Similarly, in a seminar in China last November, local scholars explained China’s CVE approaches. Alluding to diverse and disparate CVE practices in different countries, they tended to conclude that no uniform or global CVE programme exists. One Chinese scholar presented a four-layered model based on the four principles of breaking, establishing, preventing and developing. ‘Breaking’ referred to isolating individuals from an extremist environment; ‘establishing’ meant introducing them to the true spiritual values of religion; ‘preventing’ was seen as educating; and ‘developing’ was interpreted as a skill development programme.
However, one of the best works available on the subject of China’s CVE strategy is by Zunyou Zhou, a Germany-based Chinese scholar. In a paper published in the Journal of Terrorism and Political Violence in 2017, he noted that the Chinese CVE strategy is based on multiple approaches and, interestingly, that they consulted Western CVE and deradicalisation approaches extensively and then built their own, more muscular model. The approaches include ‘five keys’, ‘four prongs’, ‘three contingents’, ‘two hands’ and ‘one rule’. Viewed together, these approaches point to legal, religious, cultural, ideological, and scientific aspects of the deradicalisation effort, implemented by governmental agencies, public institutions and non-governmental organisations in the region.
The Xinjiang government has developed several programmes to target different groups of people, including those who are ‘radicalised’ as well as those who are not but considered vulnerable to recruitment.
The ‘five keys’ — ideological, cultural, customary, religious and legal — give a long-sustaining solution to terrorism. The ‘four prongs’ refer to a combination of four methods: ‘squeezing by correct faith’; ‘counteracting by culture’; ‘controlling by law’; and ‘popularising science’.
‘Squeezing by correct faith’ refers to clarifying people’s understanding of Islam while ‘counteracting by culture’ means seeking effective and practical solutions to thwart extremism and guiding people towards secularisation and modernisation.
The ‘three contingents’ refer to the policy of reinforcing three main groups of people the government can count on to maintain stability and security. The ‘two hands’ refer to the one ‘firm hand’ that cracks down on terrorists, and the other ‘firm hand’ that educates and guides Uighur people, and the ‘one rule’ means the policy of ruling Xinjiang according to the law.

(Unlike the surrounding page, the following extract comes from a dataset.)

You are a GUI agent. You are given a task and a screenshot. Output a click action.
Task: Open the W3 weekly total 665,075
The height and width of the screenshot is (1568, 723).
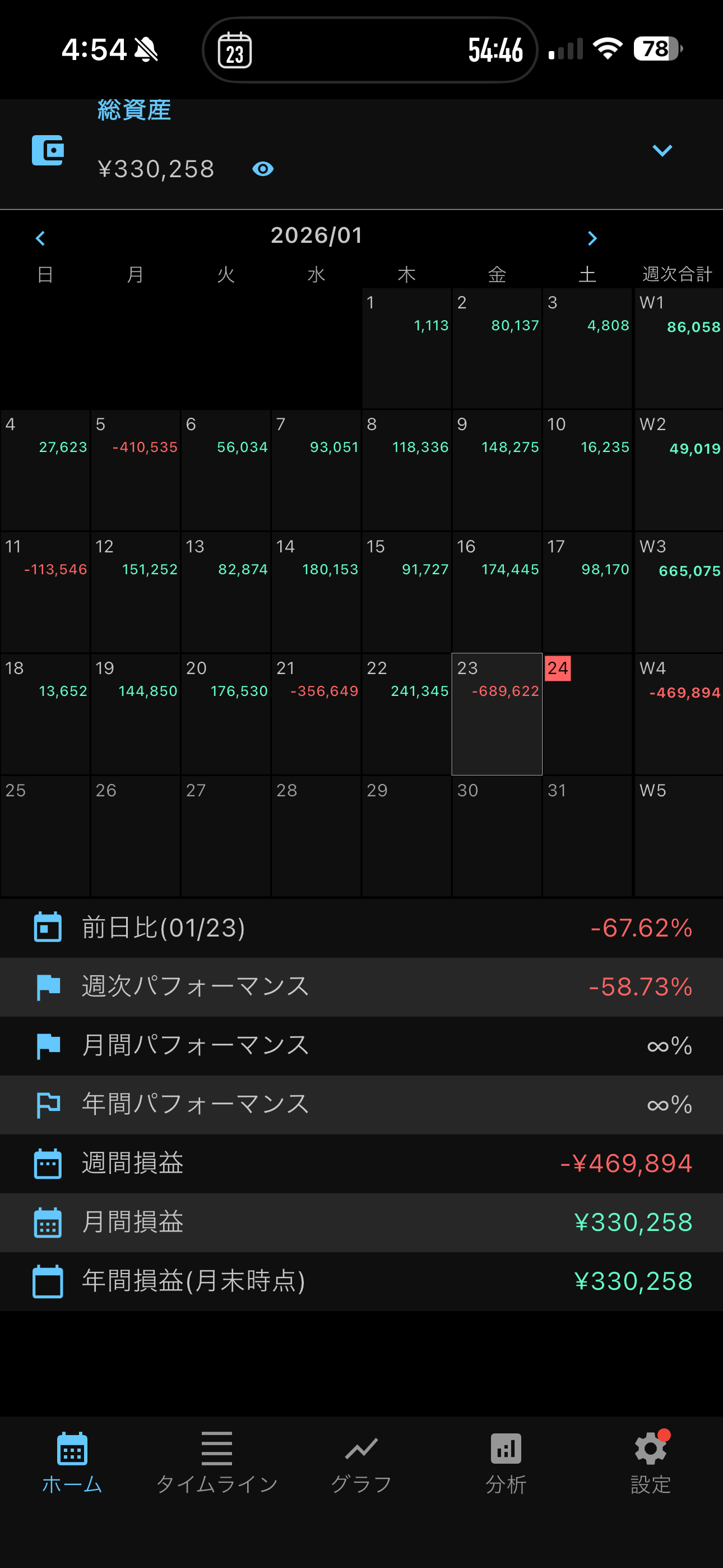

For the CVE strategy’s smooth implementation, the Xinjiang authorities have introduced new legal regimes, and the latest amendment (titled ‘Regulation on Anti-Extremism’) was introduced in April 2017 to ban a wide range of extremist behaviours. Under the new legal framework, authorities have launched many programmes including deradicalisation for prisoners, and social programmes for those who have engaged in terrorism or extremism but do not deserve criminal punishment.
The re-education camps — or ‘rehabilitation centres’ — have been created as a part of China’s social programming. These centres run through civil society groups in Xinjiang or through ‘Fang Hui Ju’ working groups, dispatched by the regional government, comprising practitioners tasked with winning the hearts and minds of the people.
For CVE practitioners, the Chinese model may have a lot of substance to learn from. But the Uighur problem is more complex than religious extremism, as it has added dimensions of ethnic, cultural and political rights.